STUDIETEKST:
● ● ● ●
Hoe Larraín die open deuren intrapt, maakt het er niet beter op. De vermoeide stijl van El Conde die tot op het schurende toe speelt met sociaal ongemak voelt tandeloos. Larraín zoekt dat gevoel expres op, legde hij tijdens zijn interview met Filmkrant uit, omdat hij niet wil dat je empathie ontwikkelt voor Pinochet als personage. Een bijkomend effect daarvan is ook dat enige vorm van prik uit de film sist. De zwart-witcinematografie van Ed Lachman levert soms wel mooie beelden op, maar mist de textuur en urgentie die recente films van Larraín als Ema (2019) en Spencer (2021) wel hadden. De gotische elementen en verwijzingen naar regisseurs als Carl Theodor Dreyer en F. W. Murnau zijn daardoor eerder pastiche dan hommage. Acteur Jaime Vadell is als Pinochet misschien intentioneel vermoeid en gefrustreerd, maar komt ook futloos en inspiratieloos over, wat eigenlijk heel El Conde zou kunnen omschrijven. De donkere wolk van Pinochet hangt ook over eerder werk van Larraín zoals Tony Manero (2008) en No (2012). Ditmaal het kwaad recht in de ogen kijken, levert echter niet de emotionele confrontatie of de politieke spanningen op die je zou verwachten van deze vaak veel sterkere regisseur.

Poor Things

De monsterfilm van Yorgos Lanthimos maakte tot nu toe de grootste indruk op de Lido. En inderdaad, Poor Things is misschien wel een van de beste films van de regisseur die aan de wieg stond van de Greek Weird Wave en binnen het studiosysteem zijn weirdheid wist te bewaken toen hij The Favourite (2018) maakte. In veel opzichten lijkt Poor Things op die vorige van Lanthimos: gul gebruikmakend van digitaal gemanipuleerde groothoeklenzen verbeeldt ook Poor Things een verfomfaaide wereld die op een subversieve manier sociale conventies onderzoekt.
● ● ● ●
OPDRACHT: Vertaal deze zin uit de filmbespreking hierboven in het Engels: "De donkere wolk van Pinochet hangt ook over eerder werk van Larraín zoals Tony Manero (2008) en No (2012)."

GEGEVEN MATERIAAL:
● ● ● ●
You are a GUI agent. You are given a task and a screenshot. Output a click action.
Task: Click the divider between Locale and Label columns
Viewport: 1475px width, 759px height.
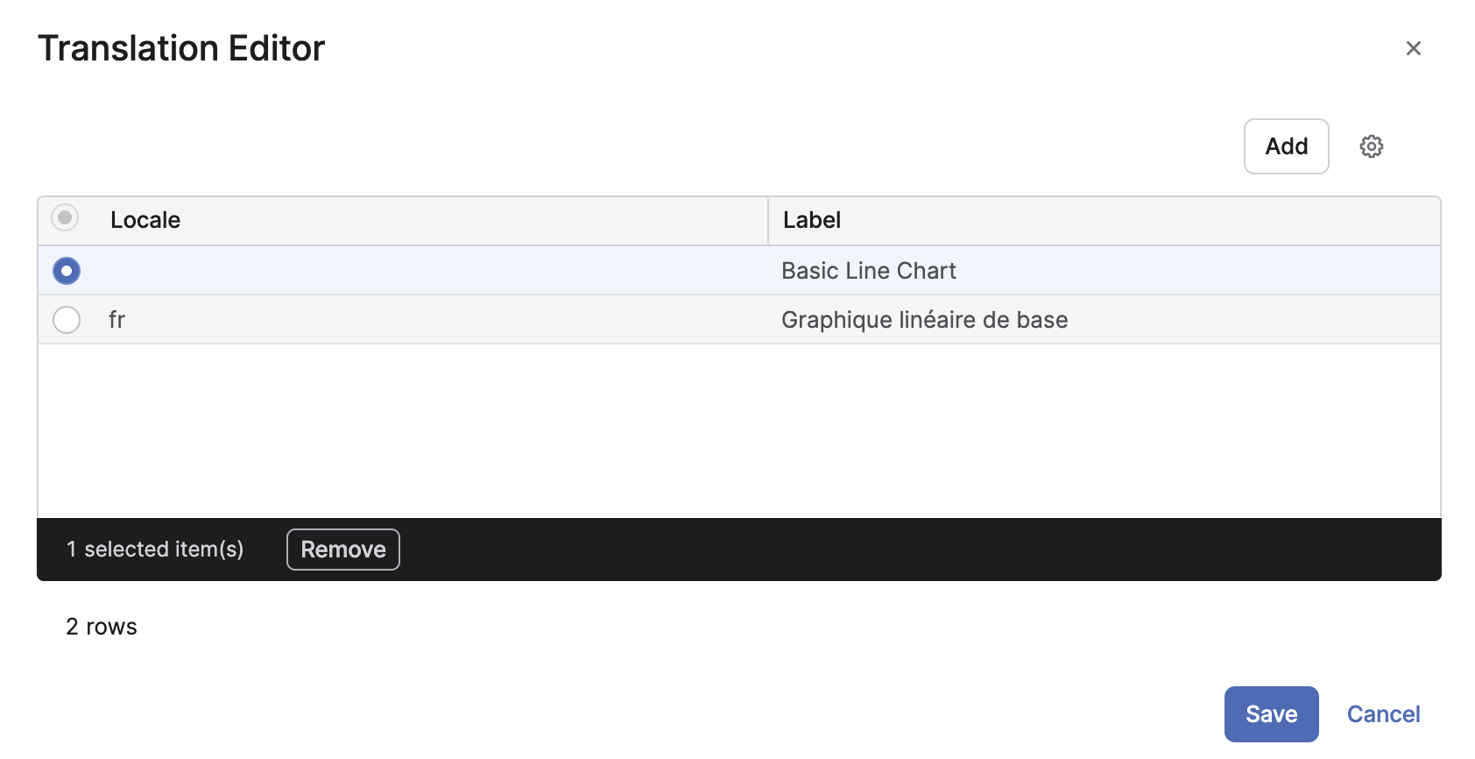(x=768, y=220)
● ● ● ●
UITWERKING: The dark cloud of Pinochet also hangs over earlier work by Larraín, such as Tony Manero (2008) and No (2012).